Data excerpts
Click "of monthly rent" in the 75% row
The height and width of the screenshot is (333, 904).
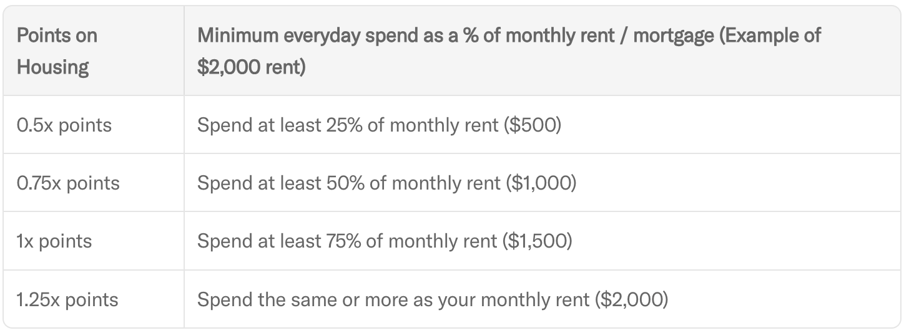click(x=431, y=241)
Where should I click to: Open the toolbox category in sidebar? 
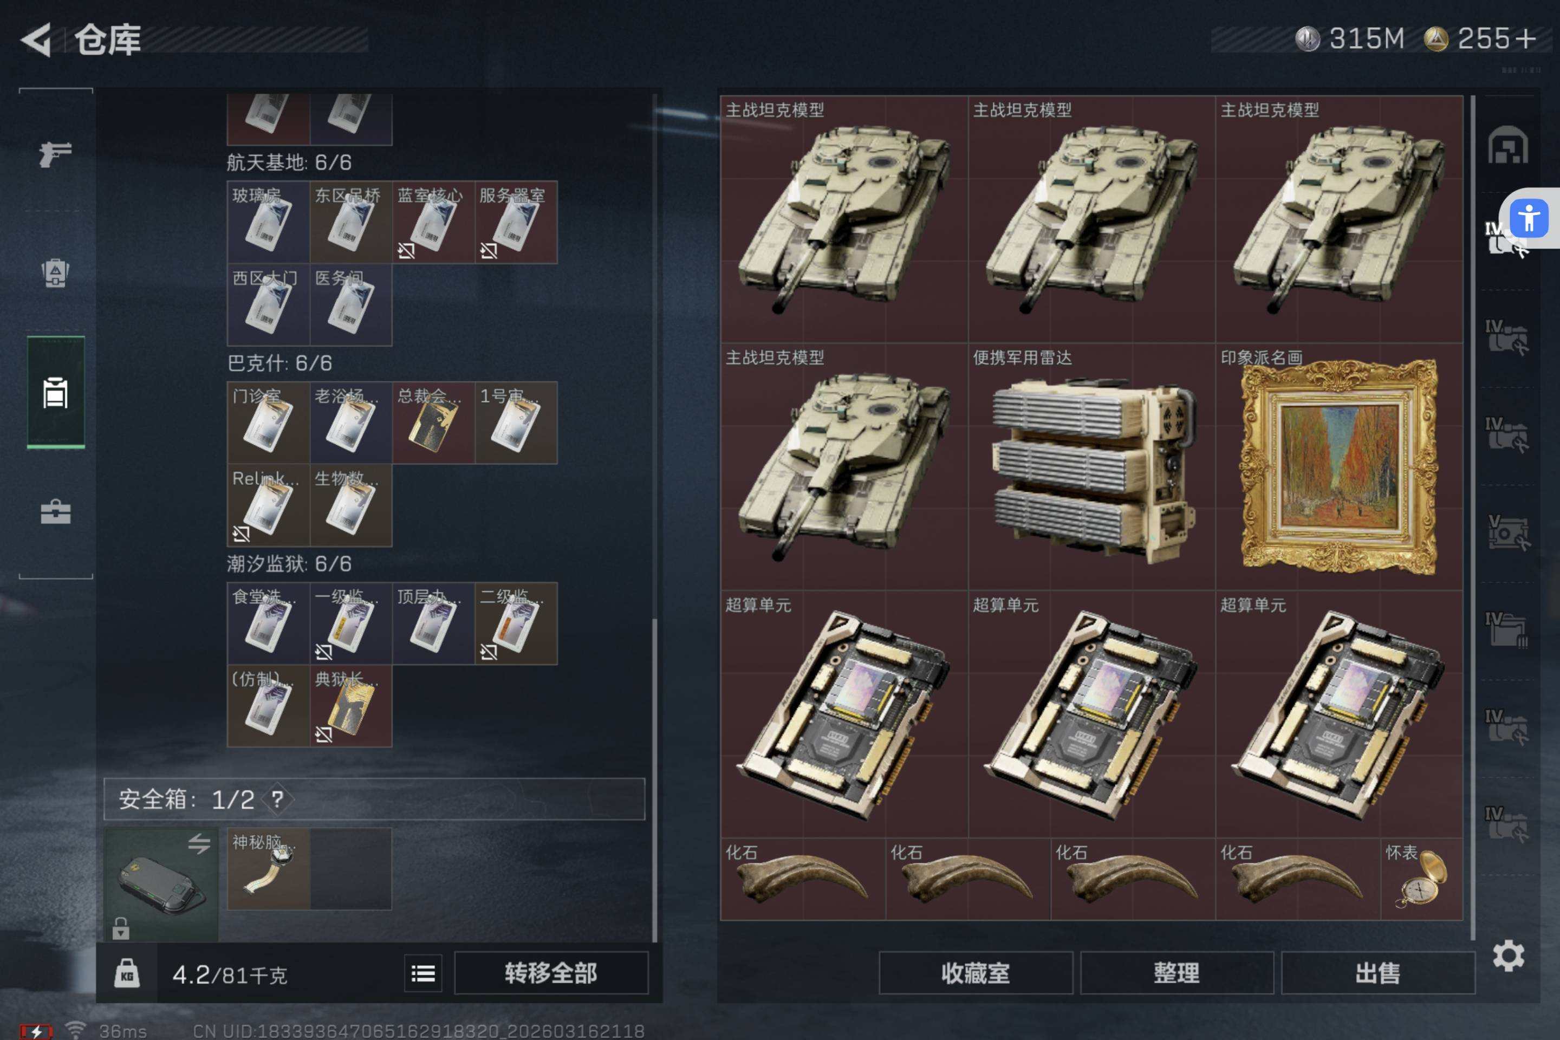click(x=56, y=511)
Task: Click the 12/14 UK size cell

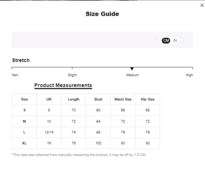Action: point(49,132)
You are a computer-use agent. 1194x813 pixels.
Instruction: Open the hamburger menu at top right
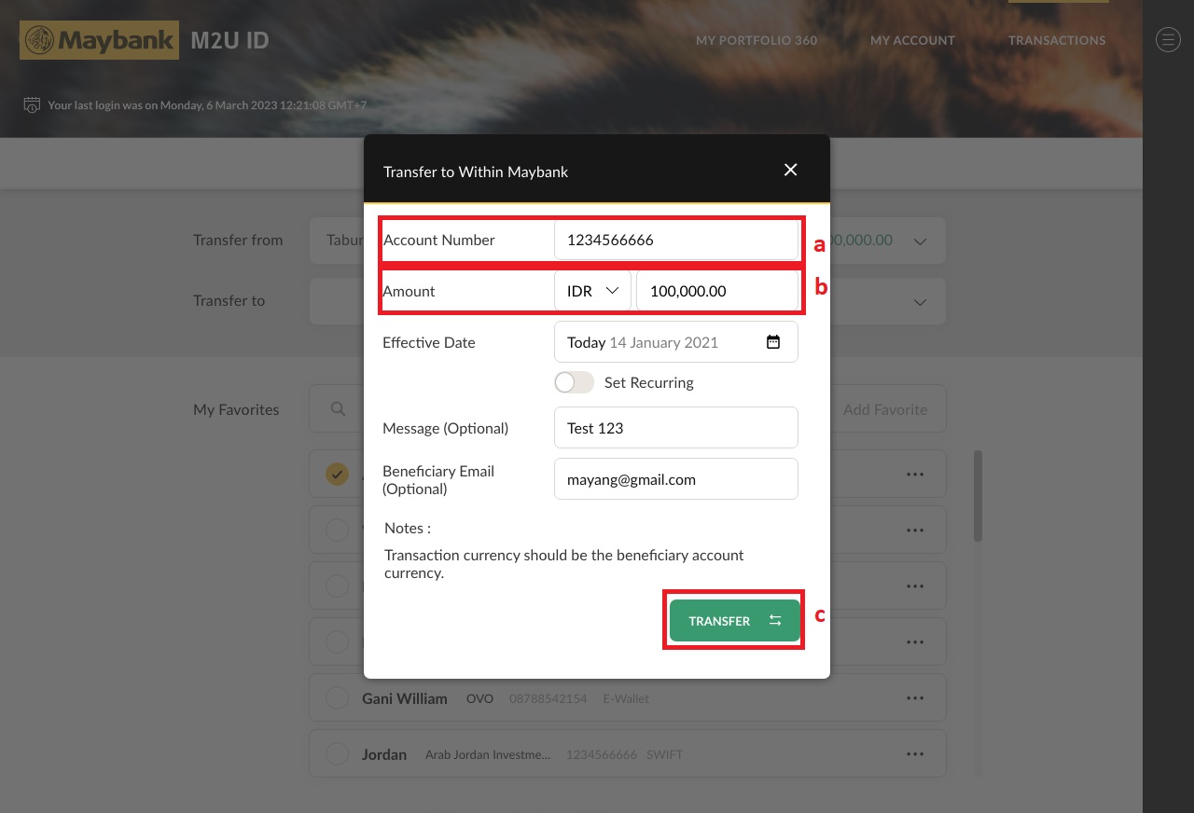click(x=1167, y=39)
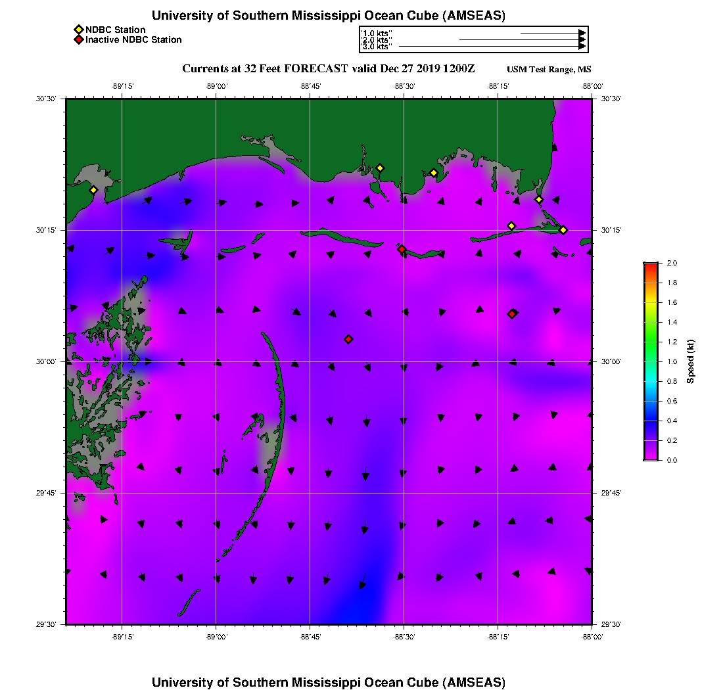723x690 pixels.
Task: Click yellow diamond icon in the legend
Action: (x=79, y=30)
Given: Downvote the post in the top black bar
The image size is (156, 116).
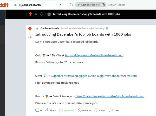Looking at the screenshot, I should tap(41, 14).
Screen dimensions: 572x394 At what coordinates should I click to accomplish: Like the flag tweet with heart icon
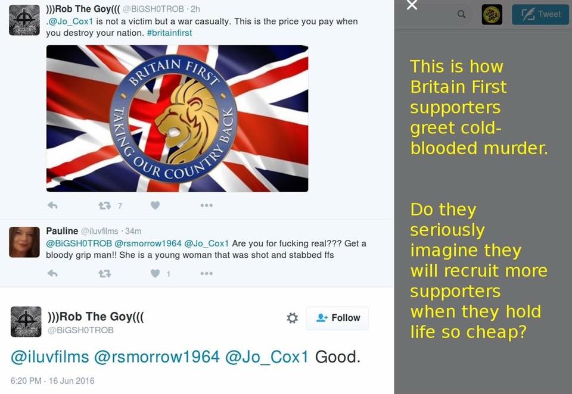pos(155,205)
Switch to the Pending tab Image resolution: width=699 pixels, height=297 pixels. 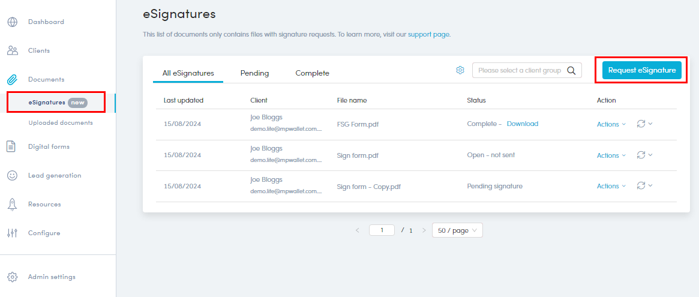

What to produce
The entries above are to be repeated exactly, except for any pictures.

Answer box
Click "of monthly rent" in the 75% row
The height and width of the screenshot is (333, 904).
click(x=431, y=241)
Where should I click to: Open the toolbox category in sidebar? 
click(x=56, y=511)
Task: Click the 12/14 UK size cell

Action: point(49,132)
You are a computer-use agent. 1194x813 pixels.
Instruction: Open the hamburger menu at top right
click(x=1167, y=39)
723x690 pixels.
Task: Click yellow diamond icon in the legend
Action: (x=79, y=30)
Given: Downvote the post in the top black bar
The image size is (156, 116).
Looking at the screenshot, I should tap(41, 14).
Screen dimensions: 572x394 At what coordinates should I click to accomplish: Like the flag tweet with heart icon
pos(155,205)
Switch to the Pending tab Image resolution: width=699 pixels, height=297 pixels. 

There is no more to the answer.